--- Data lines ---
--------

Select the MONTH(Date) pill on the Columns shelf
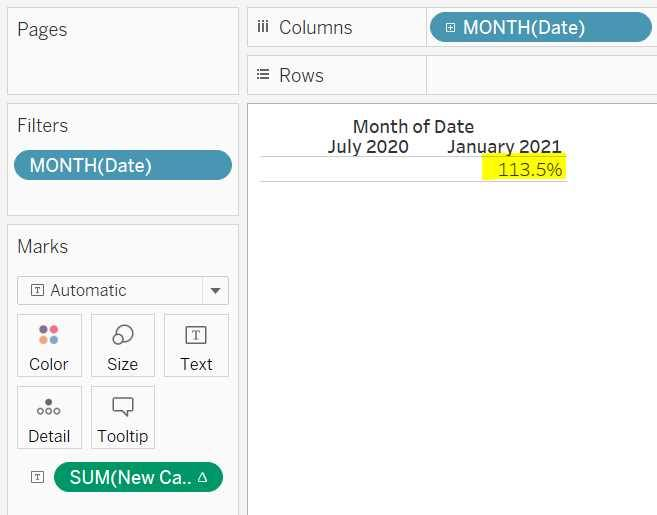 click(540, 28)
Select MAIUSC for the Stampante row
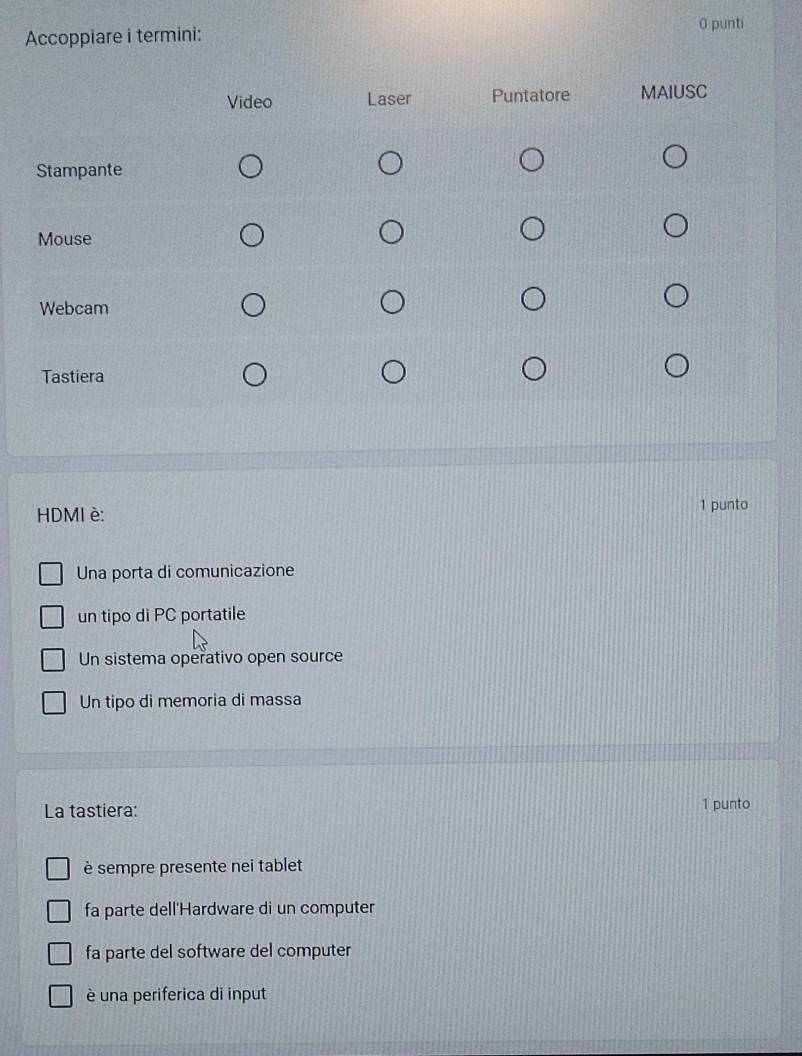The height and width of the screenshot is (1056, 802). pos(675,157)
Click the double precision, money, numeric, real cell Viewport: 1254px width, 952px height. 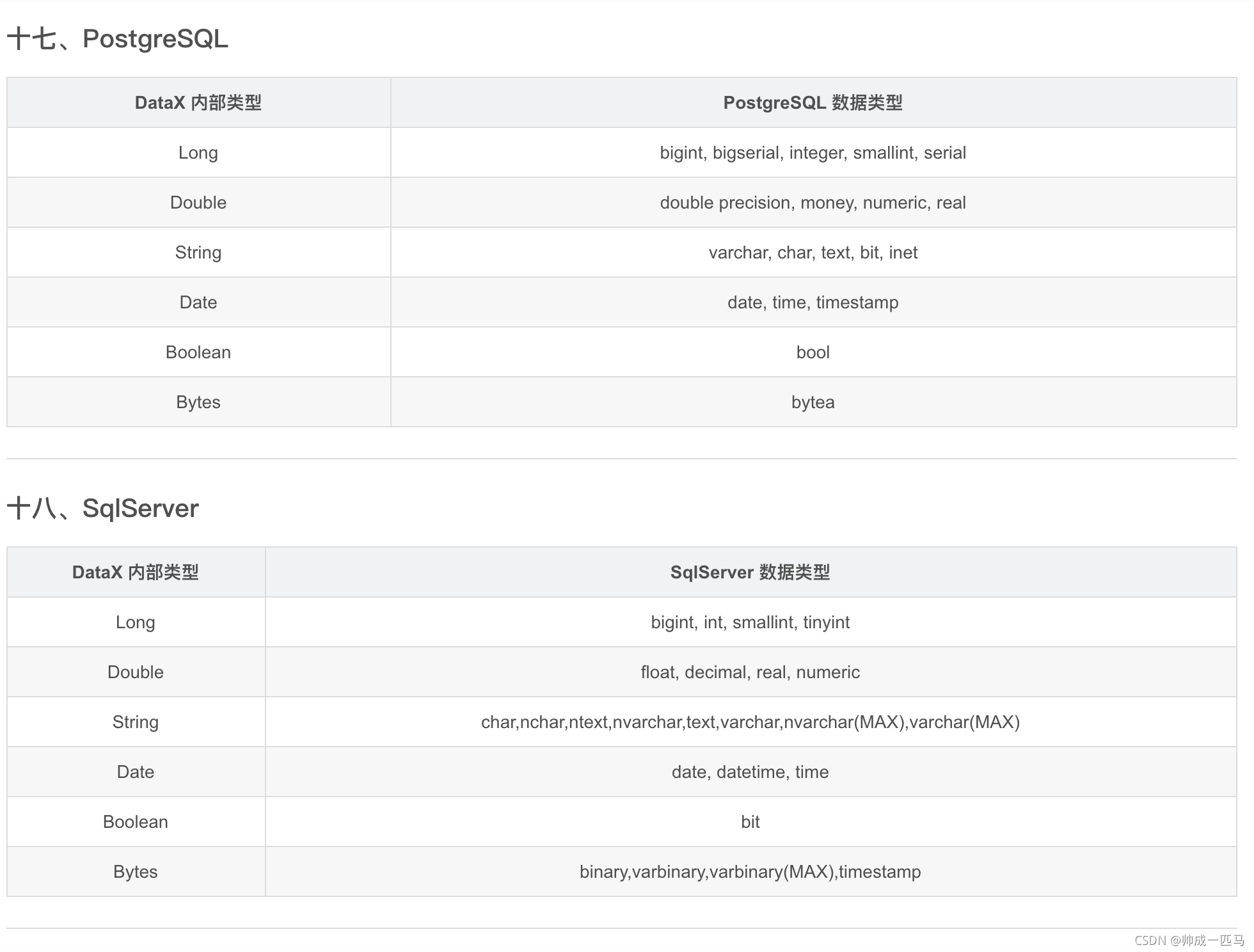click(x=813, y=203)
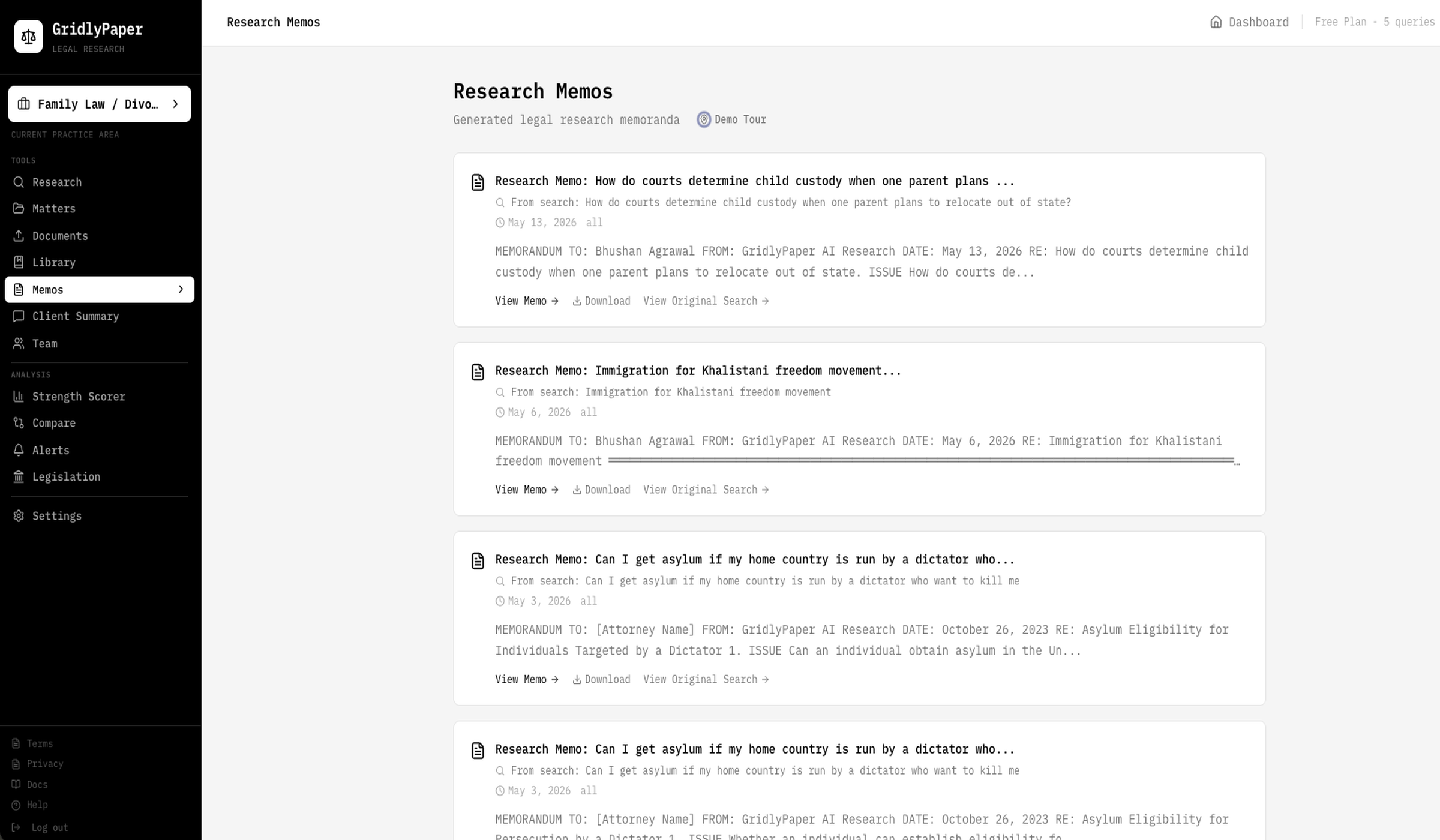This screenshot has width=1440, height=840.
Task: Click the Dashboard home icon
Action: 1216,22
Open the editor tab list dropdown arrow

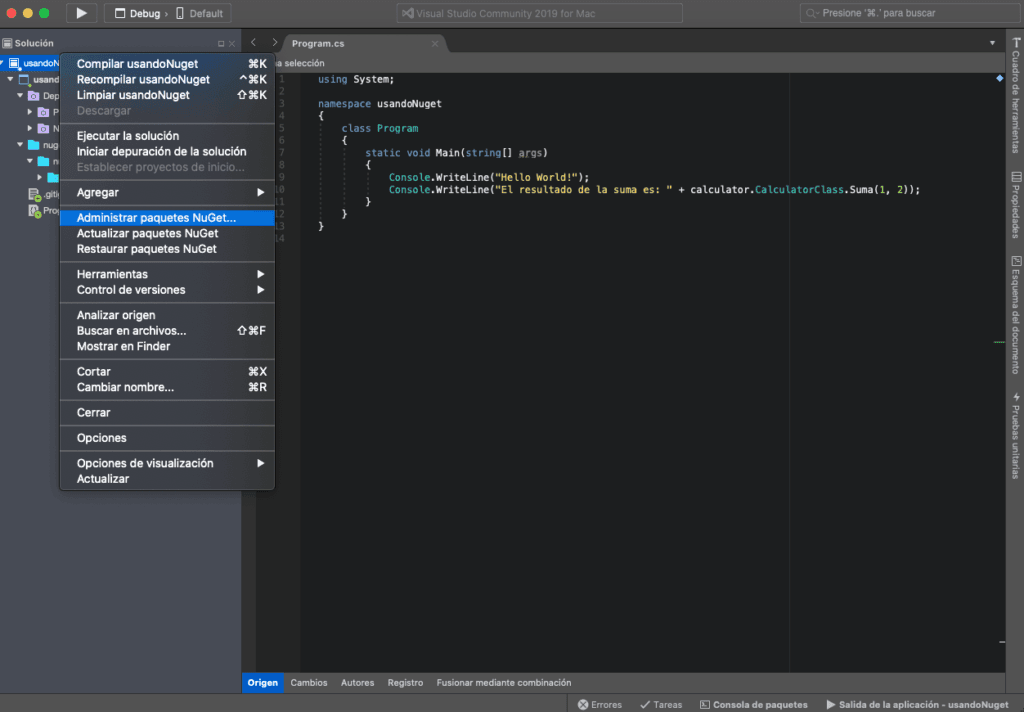coord(992,42)
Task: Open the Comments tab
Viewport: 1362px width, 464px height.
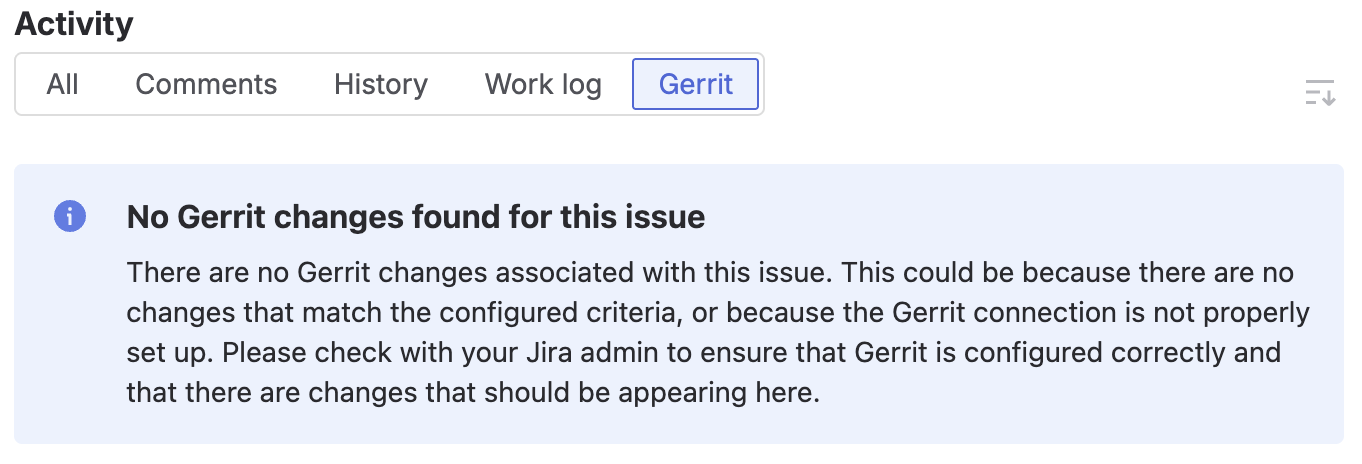Action: tap(206, 85)
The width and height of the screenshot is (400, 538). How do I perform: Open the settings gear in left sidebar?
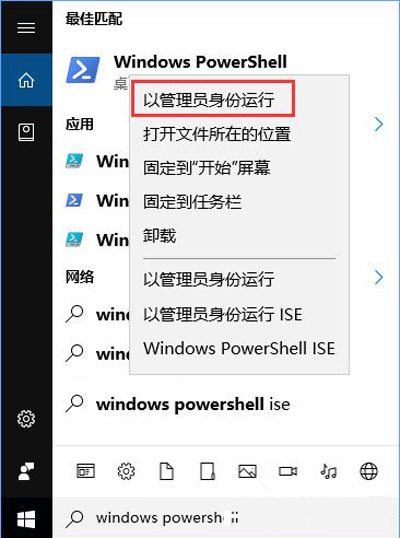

--------

--- Short task ---
Output everything from the line containing "Task: Open the Comments tab" down to the end of the listing above, reproducing each line word for word but leaving out the pictures.

--- Written solution ---
Task: Open the Comments tab
Viewport: 1362px width, 464px height.
Action: tap(206, 85)
The width and height of the screenshot is (400, 538). How do I perform: Open the settings gear in left sidebar?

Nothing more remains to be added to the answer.